# I hate labels



## carebear (Oct 8, 2009)

I do = I hate designing them (I'm a bit anal) and I absolutely hate printing them.

Sigh.


----------



## Deda (Oct 8, 2009)

What do you use?  Paper, ink, program?  Do you coat them in anyway?  Soap or Bottles?

I'm full of questions tonight - better than the alternative?


----------



## carebear (Oct 8, 2009)

I do lame labels.

I use a Avery DesignPro and print on a laser printer.  I usually use plain labels but sometimes do the waterproof ones but they are SO expensive.

No I don't coat and I probably should - especially for my scrubs.  

Labels for EVERYTHING.  Lip balms, soaps, lotions, scrubs, whateverthereisoutthere.


----------



## Deda (Oct 8, 2009)

Have you checked with Online Labels.com?

I use the waterproof vinyl, if you buy them by the 100 for $ 60, buy more and they're even cheaper. I get the full sheet and cut myself with a paper cutter.

Try spraying the whole sheet before you cut with Krylon archival spray.  It doesn't crack or yellow.

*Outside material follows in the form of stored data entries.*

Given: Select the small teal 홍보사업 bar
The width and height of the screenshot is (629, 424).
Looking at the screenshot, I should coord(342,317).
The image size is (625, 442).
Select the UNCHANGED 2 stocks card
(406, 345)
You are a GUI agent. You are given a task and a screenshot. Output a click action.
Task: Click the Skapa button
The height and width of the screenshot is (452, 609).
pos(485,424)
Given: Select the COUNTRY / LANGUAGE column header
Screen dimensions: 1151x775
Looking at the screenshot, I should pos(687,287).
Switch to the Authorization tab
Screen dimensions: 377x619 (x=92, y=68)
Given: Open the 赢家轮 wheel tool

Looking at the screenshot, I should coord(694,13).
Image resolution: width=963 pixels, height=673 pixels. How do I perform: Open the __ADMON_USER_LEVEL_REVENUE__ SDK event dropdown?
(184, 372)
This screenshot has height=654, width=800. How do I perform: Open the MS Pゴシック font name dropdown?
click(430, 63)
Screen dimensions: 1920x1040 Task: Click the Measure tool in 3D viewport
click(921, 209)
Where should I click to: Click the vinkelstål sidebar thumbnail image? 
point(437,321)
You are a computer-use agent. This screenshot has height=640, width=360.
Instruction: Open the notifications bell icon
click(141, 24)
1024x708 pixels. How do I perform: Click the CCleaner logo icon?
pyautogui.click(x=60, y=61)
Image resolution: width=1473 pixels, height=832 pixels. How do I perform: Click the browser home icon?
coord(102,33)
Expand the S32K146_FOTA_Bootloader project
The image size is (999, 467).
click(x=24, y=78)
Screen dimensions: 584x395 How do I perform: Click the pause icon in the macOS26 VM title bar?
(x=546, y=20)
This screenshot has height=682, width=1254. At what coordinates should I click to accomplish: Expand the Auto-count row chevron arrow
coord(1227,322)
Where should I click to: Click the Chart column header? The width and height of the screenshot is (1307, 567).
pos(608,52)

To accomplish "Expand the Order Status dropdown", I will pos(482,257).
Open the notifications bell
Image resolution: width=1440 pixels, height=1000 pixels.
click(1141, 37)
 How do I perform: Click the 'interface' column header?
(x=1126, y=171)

I used to use Epson Durabrite waterproof ink, but I was out of ink so I used my HP, no difference at all.  No running of fading at all.  Very easy.

Designing them is my nightmare.  I fussed for months and months before one of my sisters helped my get 'my look'.  Then it was pretty easy.  It may not be perfect, but it works for me.


----------



## carebear (Oct 9, 2009)

Oh ya -and then add cutting labels to my list of things I hate?  I think I'll pass LOL!!!

I got some help with my "look" - I have no sense of style LOL.


----------



## TheSoapyEwe (Oct 9, 2009)

I'm with you , I HATE designing them, priting them and everything to do with them....and I've spent the better part of the evening doing it for a show on Saturday......and I'm not even halfway through


----------



## dagmar88 (Oct 9, 2009)

I feel you! I've been putting months and months of time in them... And this is my third printer since. It drives my crazy!


----------



## ChrissyB (Oct 9, 2009)

This is the main reason why my soap is not in two stores that have requested it yet, because I cannot do labels.
I was thinking of going and buying one of those dymo thermal heat labellers and be done with it.


----------



## Bigmoose (Oct 9, 2009)

I buy the waterproof full sheet ones from online labels for laser printers.  They are about $60 for 100 and my testing has shown 100% waterproof.  I do not have the most talent for designing them but think I am gaining on it.  My biggest problem is I keep changing my mind on what I want and then waste time putting new labels on everything.  I need to stop that.

Bruce


----------



## Gramma Judy (Oct 9, 2009)

I haven't even started on that end of it yet.  I am not planning on sellinf till next spring, so I can spend some long winter nights delving into this.  Do any of you use programs like PrintMaster and such?


----------



## Bigmoose (Oct 9, 2009)

Yup. I use Printmaster Platinum.  Start playing with it now so you will be comfortable with it when you need it.

Bruce


----------



## Gramma Judy (Oct 9, 2009)

Thanks


----------



## Deda (Oct 9, 2009)

I use Photoshop.


----------



## dagmar88 (Oct 9, 2009)

Me, too; just love all those pretty brushes!


----------



## xyxoxy (Oct 14, 2009)

I'm just curious...
Is "waterproof" really an issue for labels? By the time the soaps get wet the labels should have been ripped off right?


----------



## topcat (Oct 14, 2009)

ChrissyB said:
			
		

> This is the main reason why my soap is not in two stores that have requested it yet, because I cannot do labels.
> I was thinking of going and buying one of those dymo thermal heat labellers and be done with it.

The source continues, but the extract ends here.